Non è possibile collocare la guerra odierna in Ucraina nei processi geopolitici senza comprendere la disintegrazione del blocco sovietico.

Perché il sistema di relazioni internazionali formatosi tra il 1945 e il 1955 - ONU, NATO e Patto di Varsavia - è caduto nel vuoto con i cambiamenti di sistema e la fine del mondo bipolare. Gli Stati Uniti hanno voluto sfruttare l'indebolimento di Mosca per ampliare la propria sfera di influenza, in cui il Consiglio di sicurezza dell'Onu, fino ad ora attore chiave, è diventato un ostacolo, poiché Mosca è riuscita a bloccare le idee americane con il suo controvoto in il consiglio.

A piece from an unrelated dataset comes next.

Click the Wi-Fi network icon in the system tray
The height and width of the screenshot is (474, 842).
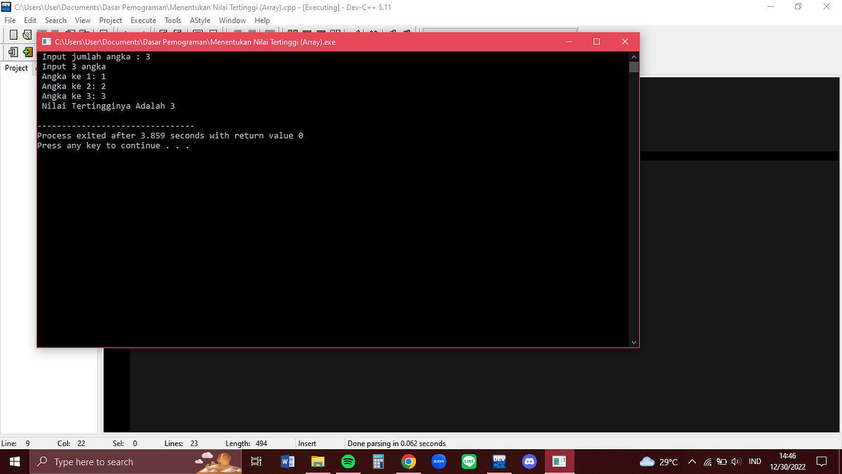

Allo stesso modo, la NATO ha perso la sua funzione originaria, poiché non c'era più un blocco minaccioso, il Patto di Varsavia è andato in pezzi, quindi è stato necessario trovare un nuovo scopo per la NATO. Un passo in questo è stata la guerra in Kosovo.

Con la fine della guerra slava meridionale (1991-1995), fu fissato il confine della Piccola Jugoslavia, che comprendeva la Serbia con la repubblica membro del Montenegro, così come i due territori autonomi, Vojvodina e Kosovo. Questo sistema era ancora l'eredità della Jugoslavia di Tito, ma allo stesso tempo il territorio sotto il controllo dei serbi rimase misto.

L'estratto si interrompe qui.